Eventually she has to seek out the old doctor, and we get some glimpses into a pretty decent little mythology called the Malam Rites, where in  old forgotten gods, called the Malam can be used to grant power and immortality, at a cost of course. We learn that the victims are never allowed to die.  They lay, unmoving, even after death, an eternal meal for the Malam.  This is what happened to Jennifer’s sister, and her parents.  It is what turned the good doctor to some kind of South American Van Helsing.  This eventually leads us to a sort of showdown between the old man, Jennifer and the malam itself, which is a bird.  That’s right, just a bird.  No crazy half bird half man thing.  No demon bird., just a little black raven.  Faye Dunaway is significantly scarier than the monster behind it all.  This is done by sanctifying the house and declaring it a cemetery.  This is enough to turn the malam aside, it seems. 

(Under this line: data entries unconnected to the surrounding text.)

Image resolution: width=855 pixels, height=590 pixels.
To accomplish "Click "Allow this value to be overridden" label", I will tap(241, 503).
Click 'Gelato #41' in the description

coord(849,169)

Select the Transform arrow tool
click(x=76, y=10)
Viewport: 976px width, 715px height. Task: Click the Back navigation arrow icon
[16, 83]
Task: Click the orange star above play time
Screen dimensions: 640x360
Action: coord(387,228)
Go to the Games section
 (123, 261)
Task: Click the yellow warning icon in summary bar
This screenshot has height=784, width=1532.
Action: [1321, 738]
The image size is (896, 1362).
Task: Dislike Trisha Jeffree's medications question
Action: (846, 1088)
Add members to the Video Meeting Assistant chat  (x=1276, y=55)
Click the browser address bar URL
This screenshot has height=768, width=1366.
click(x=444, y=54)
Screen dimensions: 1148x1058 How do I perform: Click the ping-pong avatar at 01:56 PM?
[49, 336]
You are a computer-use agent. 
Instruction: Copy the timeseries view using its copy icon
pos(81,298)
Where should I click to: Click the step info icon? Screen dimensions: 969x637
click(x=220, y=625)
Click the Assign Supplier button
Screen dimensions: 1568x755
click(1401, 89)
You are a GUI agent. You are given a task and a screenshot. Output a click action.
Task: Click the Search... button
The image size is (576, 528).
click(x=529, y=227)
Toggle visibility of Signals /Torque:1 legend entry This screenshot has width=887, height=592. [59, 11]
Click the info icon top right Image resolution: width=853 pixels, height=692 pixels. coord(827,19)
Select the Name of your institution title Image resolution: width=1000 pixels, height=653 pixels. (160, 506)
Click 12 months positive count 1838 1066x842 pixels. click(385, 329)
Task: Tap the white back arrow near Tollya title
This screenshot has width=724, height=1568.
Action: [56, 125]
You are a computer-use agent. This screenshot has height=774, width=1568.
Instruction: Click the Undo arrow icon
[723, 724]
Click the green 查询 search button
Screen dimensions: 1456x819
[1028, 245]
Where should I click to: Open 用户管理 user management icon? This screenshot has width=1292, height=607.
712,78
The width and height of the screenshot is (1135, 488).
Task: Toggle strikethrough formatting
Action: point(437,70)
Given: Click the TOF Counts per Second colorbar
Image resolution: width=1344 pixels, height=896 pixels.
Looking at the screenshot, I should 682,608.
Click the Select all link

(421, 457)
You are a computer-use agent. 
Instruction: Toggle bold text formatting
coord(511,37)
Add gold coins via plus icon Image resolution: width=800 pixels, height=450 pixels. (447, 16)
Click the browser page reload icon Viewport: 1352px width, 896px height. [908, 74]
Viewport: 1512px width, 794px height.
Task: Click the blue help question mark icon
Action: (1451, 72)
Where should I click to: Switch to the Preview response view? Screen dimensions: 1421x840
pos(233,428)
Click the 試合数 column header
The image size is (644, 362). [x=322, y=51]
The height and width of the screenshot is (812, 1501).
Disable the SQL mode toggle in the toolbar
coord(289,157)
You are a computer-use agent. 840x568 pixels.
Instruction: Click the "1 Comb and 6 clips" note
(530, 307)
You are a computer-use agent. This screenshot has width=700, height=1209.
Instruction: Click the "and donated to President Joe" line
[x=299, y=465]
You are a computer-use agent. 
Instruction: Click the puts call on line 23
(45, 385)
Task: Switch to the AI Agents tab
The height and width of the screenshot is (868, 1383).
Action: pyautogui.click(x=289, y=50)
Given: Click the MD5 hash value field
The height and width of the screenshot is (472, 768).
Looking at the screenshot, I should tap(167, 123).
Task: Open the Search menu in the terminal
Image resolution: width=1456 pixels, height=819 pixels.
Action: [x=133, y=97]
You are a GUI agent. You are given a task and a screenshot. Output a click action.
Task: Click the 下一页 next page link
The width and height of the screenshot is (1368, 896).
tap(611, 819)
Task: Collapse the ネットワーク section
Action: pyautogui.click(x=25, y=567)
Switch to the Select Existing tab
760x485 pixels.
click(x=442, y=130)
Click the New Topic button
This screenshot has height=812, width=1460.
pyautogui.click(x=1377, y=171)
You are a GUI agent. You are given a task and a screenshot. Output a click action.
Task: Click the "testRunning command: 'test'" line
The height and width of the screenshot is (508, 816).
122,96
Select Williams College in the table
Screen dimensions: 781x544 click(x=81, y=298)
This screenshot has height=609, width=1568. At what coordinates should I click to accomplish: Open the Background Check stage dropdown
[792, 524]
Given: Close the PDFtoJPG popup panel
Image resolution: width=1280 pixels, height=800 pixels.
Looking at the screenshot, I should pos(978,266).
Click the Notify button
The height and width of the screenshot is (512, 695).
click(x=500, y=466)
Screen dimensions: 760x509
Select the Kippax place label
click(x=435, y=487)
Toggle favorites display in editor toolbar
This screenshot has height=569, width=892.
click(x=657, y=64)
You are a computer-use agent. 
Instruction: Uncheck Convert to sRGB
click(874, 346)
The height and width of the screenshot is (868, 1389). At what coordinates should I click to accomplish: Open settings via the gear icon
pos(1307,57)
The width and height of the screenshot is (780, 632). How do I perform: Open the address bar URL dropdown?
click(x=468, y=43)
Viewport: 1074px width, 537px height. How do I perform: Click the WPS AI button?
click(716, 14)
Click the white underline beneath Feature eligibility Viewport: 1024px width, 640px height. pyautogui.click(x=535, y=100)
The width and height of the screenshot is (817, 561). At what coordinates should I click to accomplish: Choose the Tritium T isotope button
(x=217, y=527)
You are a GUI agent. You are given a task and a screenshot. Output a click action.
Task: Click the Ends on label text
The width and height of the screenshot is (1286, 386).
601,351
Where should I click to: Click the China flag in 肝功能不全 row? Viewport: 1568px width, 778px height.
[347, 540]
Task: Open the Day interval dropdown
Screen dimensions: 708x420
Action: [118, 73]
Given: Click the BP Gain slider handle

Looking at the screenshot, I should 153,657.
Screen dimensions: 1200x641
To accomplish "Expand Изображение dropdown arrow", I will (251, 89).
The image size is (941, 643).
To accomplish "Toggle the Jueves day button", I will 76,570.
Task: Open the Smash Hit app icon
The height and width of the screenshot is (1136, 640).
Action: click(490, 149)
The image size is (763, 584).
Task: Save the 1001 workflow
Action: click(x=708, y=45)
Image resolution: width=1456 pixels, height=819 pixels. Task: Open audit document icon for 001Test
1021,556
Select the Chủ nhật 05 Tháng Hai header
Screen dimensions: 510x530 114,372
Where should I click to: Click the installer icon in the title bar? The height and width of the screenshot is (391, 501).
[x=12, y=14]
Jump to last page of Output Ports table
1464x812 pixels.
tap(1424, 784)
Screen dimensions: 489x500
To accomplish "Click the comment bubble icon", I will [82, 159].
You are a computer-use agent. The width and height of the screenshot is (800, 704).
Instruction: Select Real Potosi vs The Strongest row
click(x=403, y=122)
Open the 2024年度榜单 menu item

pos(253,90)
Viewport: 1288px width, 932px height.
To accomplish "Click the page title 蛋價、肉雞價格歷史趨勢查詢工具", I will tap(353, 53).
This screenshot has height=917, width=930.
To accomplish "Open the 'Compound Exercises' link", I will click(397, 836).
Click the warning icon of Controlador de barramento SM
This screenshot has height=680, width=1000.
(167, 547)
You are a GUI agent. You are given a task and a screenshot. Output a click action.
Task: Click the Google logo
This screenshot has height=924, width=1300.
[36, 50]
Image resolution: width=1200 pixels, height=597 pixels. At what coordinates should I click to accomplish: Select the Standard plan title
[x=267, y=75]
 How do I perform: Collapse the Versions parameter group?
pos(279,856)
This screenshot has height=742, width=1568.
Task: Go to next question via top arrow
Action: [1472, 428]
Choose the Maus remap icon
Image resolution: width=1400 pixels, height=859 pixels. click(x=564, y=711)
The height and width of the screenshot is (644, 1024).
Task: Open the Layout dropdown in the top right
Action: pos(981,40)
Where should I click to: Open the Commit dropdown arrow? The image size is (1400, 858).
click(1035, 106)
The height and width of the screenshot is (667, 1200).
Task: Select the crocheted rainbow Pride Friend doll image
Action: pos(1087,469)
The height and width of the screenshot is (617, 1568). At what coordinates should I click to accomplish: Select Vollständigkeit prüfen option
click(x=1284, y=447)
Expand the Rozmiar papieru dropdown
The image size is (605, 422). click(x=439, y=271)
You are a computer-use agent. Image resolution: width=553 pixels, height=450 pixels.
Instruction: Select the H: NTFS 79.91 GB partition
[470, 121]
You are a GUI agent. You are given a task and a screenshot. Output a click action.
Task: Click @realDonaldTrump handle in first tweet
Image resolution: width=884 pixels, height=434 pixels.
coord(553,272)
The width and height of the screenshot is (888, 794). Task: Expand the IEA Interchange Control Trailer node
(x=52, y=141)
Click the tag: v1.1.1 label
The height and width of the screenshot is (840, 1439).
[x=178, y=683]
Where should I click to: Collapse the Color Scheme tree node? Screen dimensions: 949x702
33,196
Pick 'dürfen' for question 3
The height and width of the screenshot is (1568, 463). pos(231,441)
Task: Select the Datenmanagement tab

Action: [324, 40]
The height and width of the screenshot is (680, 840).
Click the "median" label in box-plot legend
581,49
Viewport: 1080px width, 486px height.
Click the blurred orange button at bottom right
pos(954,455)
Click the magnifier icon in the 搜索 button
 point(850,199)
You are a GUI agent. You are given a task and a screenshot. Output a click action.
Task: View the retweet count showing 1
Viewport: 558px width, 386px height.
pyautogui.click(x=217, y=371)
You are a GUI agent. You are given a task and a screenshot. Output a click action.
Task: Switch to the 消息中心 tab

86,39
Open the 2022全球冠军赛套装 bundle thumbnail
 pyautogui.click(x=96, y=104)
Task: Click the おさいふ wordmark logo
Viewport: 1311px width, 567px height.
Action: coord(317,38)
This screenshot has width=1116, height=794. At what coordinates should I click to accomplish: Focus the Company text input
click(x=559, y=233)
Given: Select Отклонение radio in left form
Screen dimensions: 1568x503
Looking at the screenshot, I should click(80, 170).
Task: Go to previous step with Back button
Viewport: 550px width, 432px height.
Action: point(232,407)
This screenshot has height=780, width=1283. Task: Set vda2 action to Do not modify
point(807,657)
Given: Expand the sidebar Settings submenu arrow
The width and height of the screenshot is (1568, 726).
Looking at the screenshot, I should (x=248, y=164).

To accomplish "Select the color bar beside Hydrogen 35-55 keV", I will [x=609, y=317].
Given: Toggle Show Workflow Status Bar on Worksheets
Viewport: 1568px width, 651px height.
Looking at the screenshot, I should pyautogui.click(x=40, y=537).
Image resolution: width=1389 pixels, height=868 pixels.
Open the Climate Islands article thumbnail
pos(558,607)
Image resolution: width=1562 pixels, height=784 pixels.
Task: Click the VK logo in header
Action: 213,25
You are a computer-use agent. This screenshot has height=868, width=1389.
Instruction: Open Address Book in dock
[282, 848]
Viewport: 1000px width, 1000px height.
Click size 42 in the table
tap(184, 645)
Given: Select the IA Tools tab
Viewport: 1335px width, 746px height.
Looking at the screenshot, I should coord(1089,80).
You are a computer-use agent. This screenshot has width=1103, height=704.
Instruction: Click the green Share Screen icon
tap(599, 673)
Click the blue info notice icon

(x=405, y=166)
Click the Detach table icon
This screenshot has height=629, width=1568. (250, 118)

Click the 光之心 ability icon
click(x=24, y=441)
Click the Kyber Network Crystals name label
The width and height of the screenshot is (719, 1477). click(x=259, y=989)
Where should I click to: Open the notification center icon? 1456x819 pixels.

Of course, now we have to go confront the real villain, Mary Ellen., the kindly old psychotic that has been feeding her bird gods to stay eternally creepy looking.  The acting in this scene, especially from Dunaway, is really melodramatic.  Jennifer actually locks her grandmother into a coffin and tosses the bitch into the furnace, where Mary Ellen proclaims that Jennifer will never be free of her.  The denounment leaves us watching Jennifer lock the place up, saying a prayer to her dead sister and leaving with her Spanish boy toy, whose name is apparently Roberto.  The single worst line of the movie comes now.  “Nevermore,” whispered just before she drives off to get laid.  Seriously, nevermore? 

The sex scene is incredibly tame, by the way.  Lots of sheets rustling and tender kisses.  Of course she dreams again, of birds and them eating their way out of her this time.  She dies, blood pouring out between her thighs, just like in the art earlier in the movie. 

So, here we are seeing through Jennifer’s eyes, looking up, unmoving, supposedly dead as that bitch Mary Ellen says the same damn prayer from when we first met her.  Fuck!  Bitch won!

This movie never quite found it's way.  The acting is lame all around.  The sets are basic and predictable.  The mythology could have been cool, but instead feels half conceived and badly executed.  The hero is unsympathetic, the villain dialed in, and the Van Helsing analog just never quite works.  Despite their simplicity the effects are probably one of the better features.  They do not go overboard, instead focussed on giving the viewer an impression rather than concrete details.  Camera work is solid, actually all around.  The music is well executed, but again predictable, a slow sonorous violin and cello theme that drones on.  It is a decidedly two star movie.  Not bad enough to really entertain, and not good enough to entertain either.